The errseq_t infrastructure assumes that errors which occurred before
the file descriptor was opened are of no interest to the application.
This turns out to be a regression for some applications, notably Postgres.
Before errseq_t, a writeback error would be reported exactly once (as
long as the inode remained in memory), so Postgres could open a file,
call fsync() and find out whether there had been a writeback error on
that file from another process.
This patch restores that behaviour by reporting errors to file descriptors
which are opened after the error occurred, but before it was reported
to any file descriptor.
Cc: [email protected]
Fixes: 5660e13d2fd6 ("fs: new infrastructure for writeback error handling and reporting")
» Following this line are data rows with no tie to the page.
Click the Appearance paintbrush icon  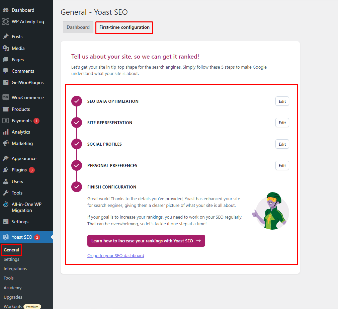click(x=6, y=158)
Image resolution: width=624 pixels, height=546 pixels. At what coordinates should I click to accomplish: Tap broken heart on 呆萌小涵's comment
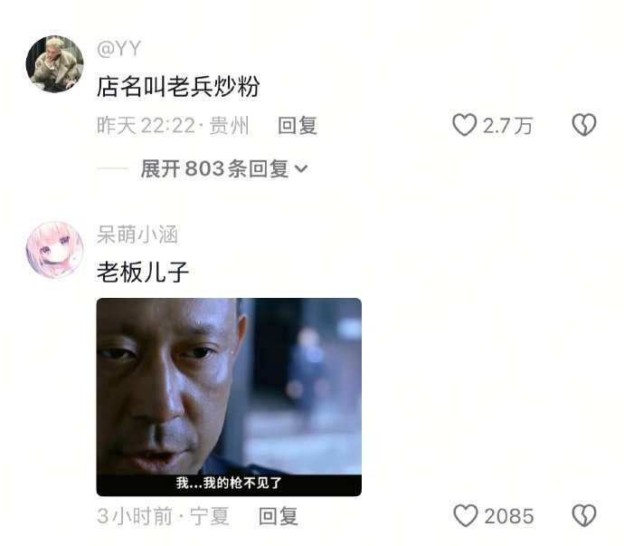click(x=584, y=515)
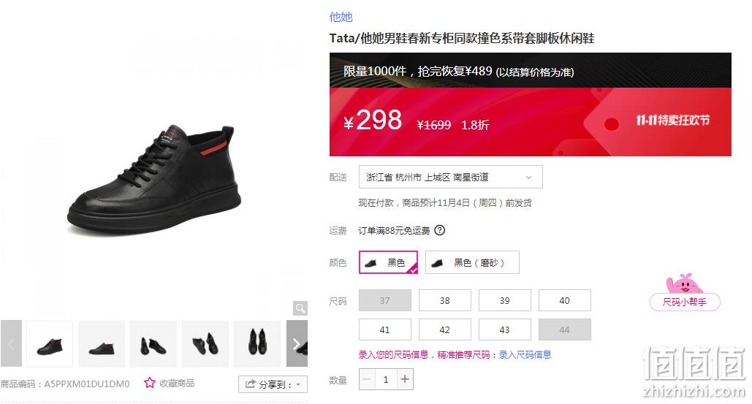Open the 分享到 share dropdown

[273, 384]
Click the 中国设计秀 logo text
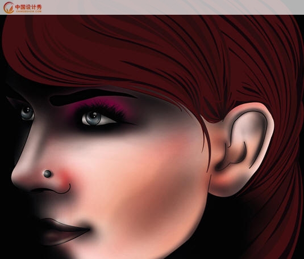The image size is (304, 259). coord(28,7)
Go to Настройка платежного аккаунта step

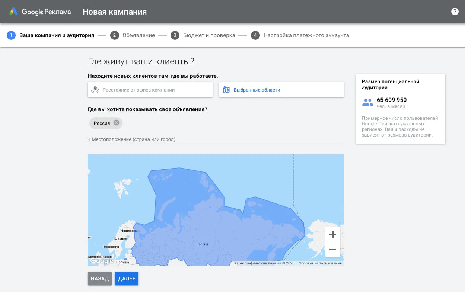click(x=306, y=35)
Signed-off-by: Matthew Wilcox <[email protected]>
diff --git a/lib/errseq.c b/lib/errseq.c
index df782418b333..093f1fba4ee0 100644
--- a/lib/errseq.c
+++ b/lib/errseq.c
@@ -119,19 +119,11 @@ EXPORT_SYMBOL(errseq_set);
errseq_t errseq_sample(errseq_t *eseq)
{
errseq_t old = READ_ONCE(*eseq);
- errseq_t new = old;
- /*
- * For the common case of no errors ever having been set, we can skip
- * marking the SEEN bit. Once an error has been set, the value will
- * never go back to zero.
- */
- if (old != 0) {
- new |= ERRSEQ_SEEN;
- if (old != new)
- cmpxchg(eseq, old, new);
- }
- return new;
+ /* If nobody has seen this error yet, then we can be the first. */
+ if (!(old & ERRSEQ_SEEN))
+ old = 0;
+ return old;
}
EXPORT_SYMBOL(errseq_sample);
Hi,
On 2018-04-23 13:42:08 -0700, Matthew Wilcox wrote:
> The errseq_t infrastructure assumes that errors which occurred before
> the file descriptor was opened are of no interest to the application.
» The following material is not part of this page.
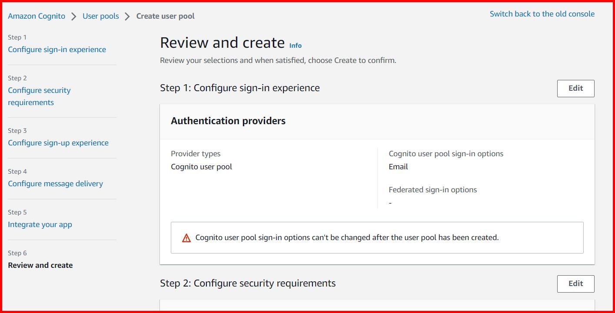Open Amazon Cognito from the breadcrumb
The image size is (615, 313).
click(x=36, y=16)
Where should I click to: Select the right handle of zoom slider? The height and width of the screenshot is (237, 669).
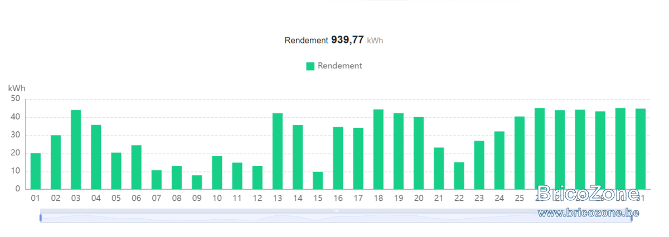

> This turns out to be a regression for some applications, notably Postgres.
>
> Before errseq_t, a writeback error would be reported exactly once (as
> long as the inode remained in memory), so Postgres could open a file,
> call fsync() and find out whether there had been a writeback error on
> that file from another process.
>
> This patch restores that behaviour by reporting errors to file descriptors
> which are opened after the error occurred, but before it was reported
> to any file descriptor.
>
> Cc: [email protected]
> Fixes: 5660e13d2fd6 ("fs: new infrastructure for writeback error handling and reporting")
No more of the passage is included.